Half the stuff I do now every day *was* in the realm of science fiction.
<insert sound of Kirk flipping open his communicator>

 

 

Doug Hilderbrand | Systems Analyst, Information Technology | Crane
Aerospace & Electronics
Work: 425-743-8172 | Mobile: 425-835-DOUG(3684)

 

From: Andrew S. Baker [mailto:[email protected]] 
Sent: Thursday, August 18, 2011 10:43 AM
To: NT System Admin Issues
Subject: Re: Why not failwords?

 

Until now, this concept has been the realm of science fiction and spy
movies.

Off-hand, I can't think of any reason not to do it either.  I would love
to see it implemented in modern OSes, and critical business apps.


ASB

http://about.me/Andrew.S.Baker

Harnessing the Advantages of Technology for the SMB market...

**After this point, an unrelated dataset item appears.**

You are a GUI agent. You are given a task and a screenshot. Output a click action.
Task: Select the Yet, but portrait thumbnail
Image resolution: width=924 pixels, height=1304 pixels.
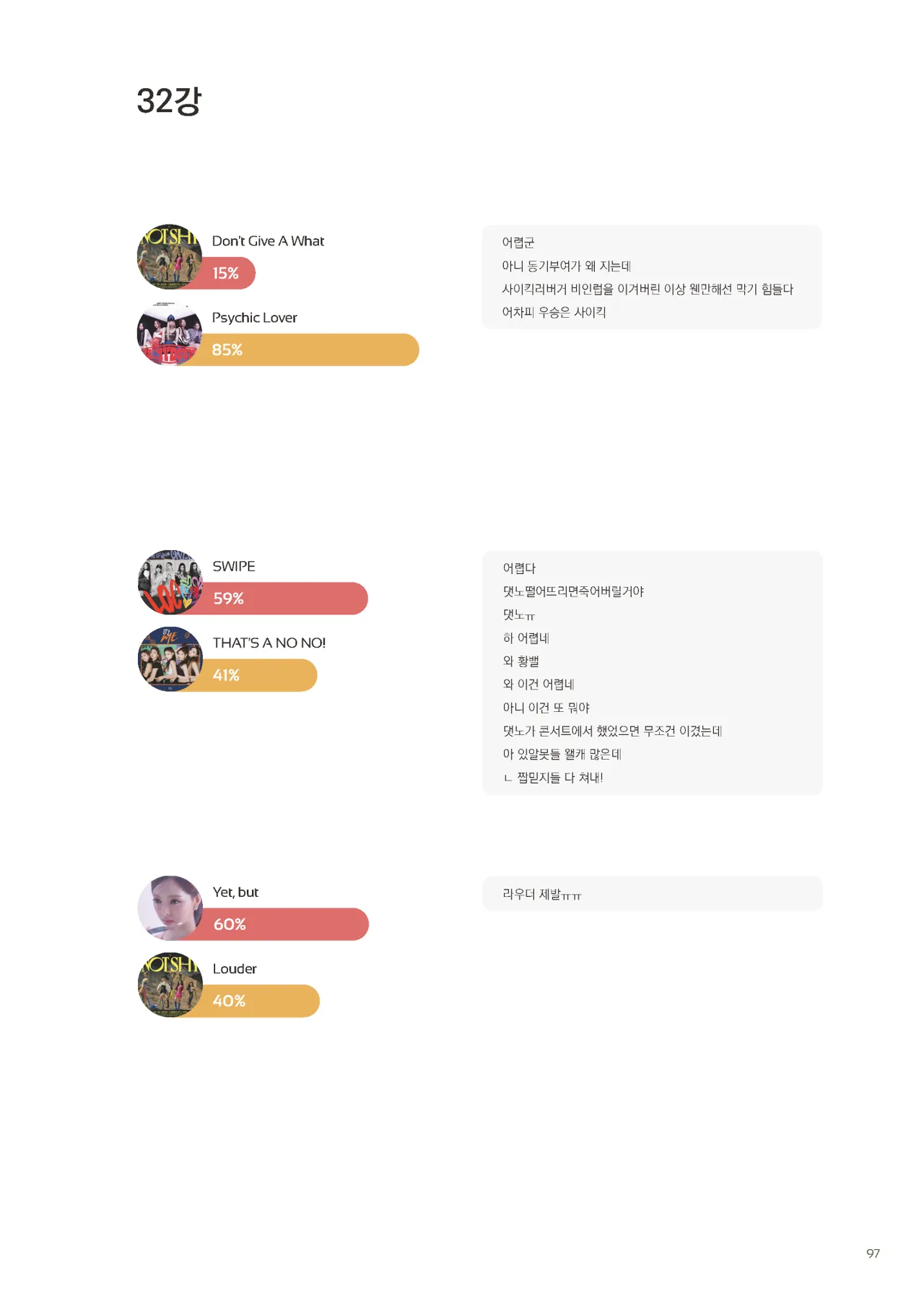click(x=170, y=908)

On Thu, Aug 18, 2011 at 1:25 PM, Hilderbrand, Doug
<[email protected]> wrote:

I was just reading all those emails about making hard to crack passwords
(Almost but not quite OT: Passwords). I like Steve Gibson's analysis of
why long passwords are harder to brute force crack than shorter complex
ones. But, I wonder...

 

Why hasn't anyone implemented fail words? Two or more passwords
associated with your account or whatever. One you use for normal access
and is as hard to crack as you can make it and still be memorable. Then
another password that would be easy(er) to crack that triggers some
event? Here are a few scenarios I can think of off the top of my head:

 

[] Bank manager forced to open the vault at gunpoint. Use the failword.
Opens the vault and rings the silent alarm.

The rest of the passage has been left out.